[Start Extracted information]

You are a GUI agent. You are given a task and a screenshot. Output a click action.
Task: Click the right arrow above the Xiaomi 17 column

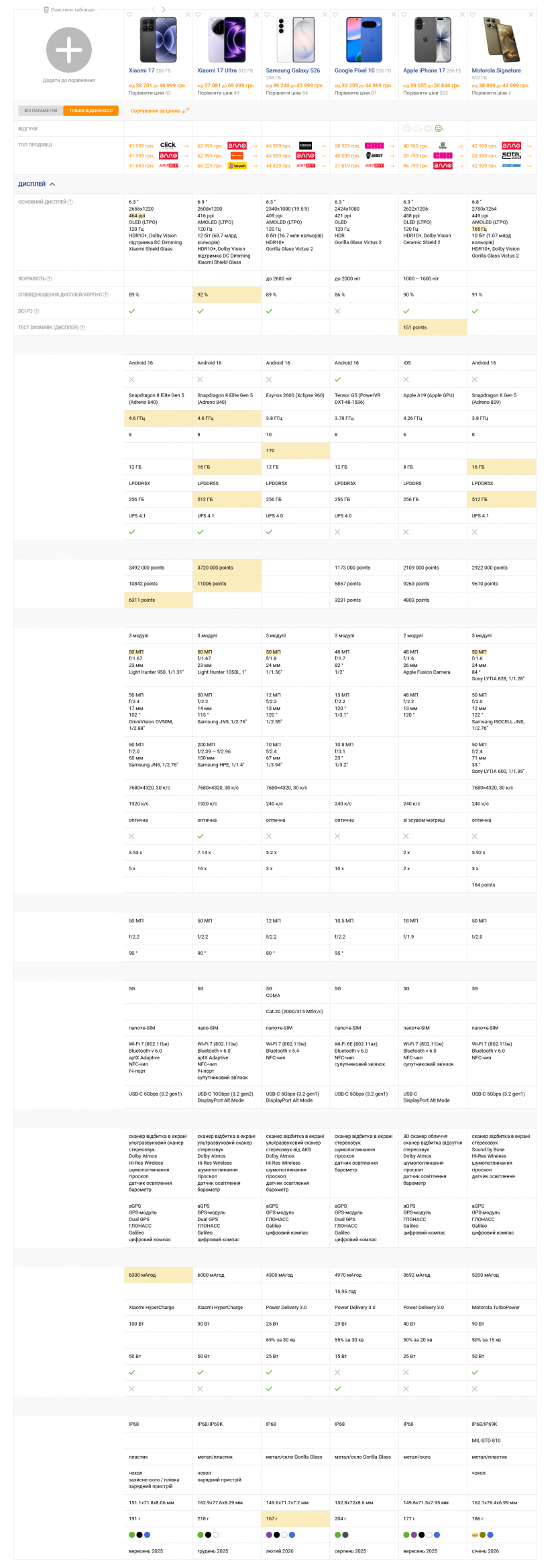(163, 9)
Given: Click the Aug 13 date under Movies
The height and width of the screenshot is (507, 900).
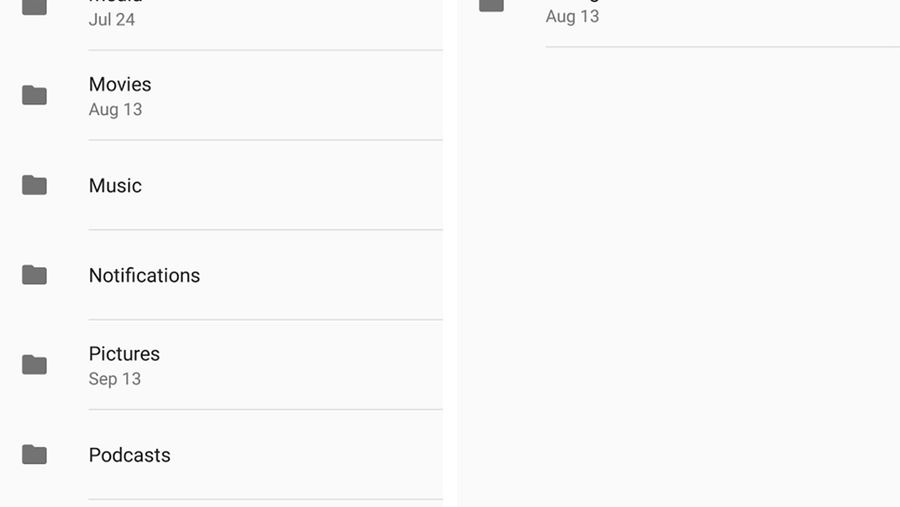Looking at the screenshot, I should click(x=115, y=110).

[End Extracted information]

**Exercise instructions**
Rewrite every one of the items above, changing "column" to "row" and keeping all other wording as it stands. Leave the pictures out of your version.

**Answer to this problem**
You are a GUI agent. You are given a task and a screenshot. Output a click action.
Task: Click the right arrow above the Xiaomi 17 row

(163, 9)
Given: Click the Aug 13 date under Movies
The height and width of the screenshot is (507, 900).
Looking at the screenshot, I should click(x=115, y=110).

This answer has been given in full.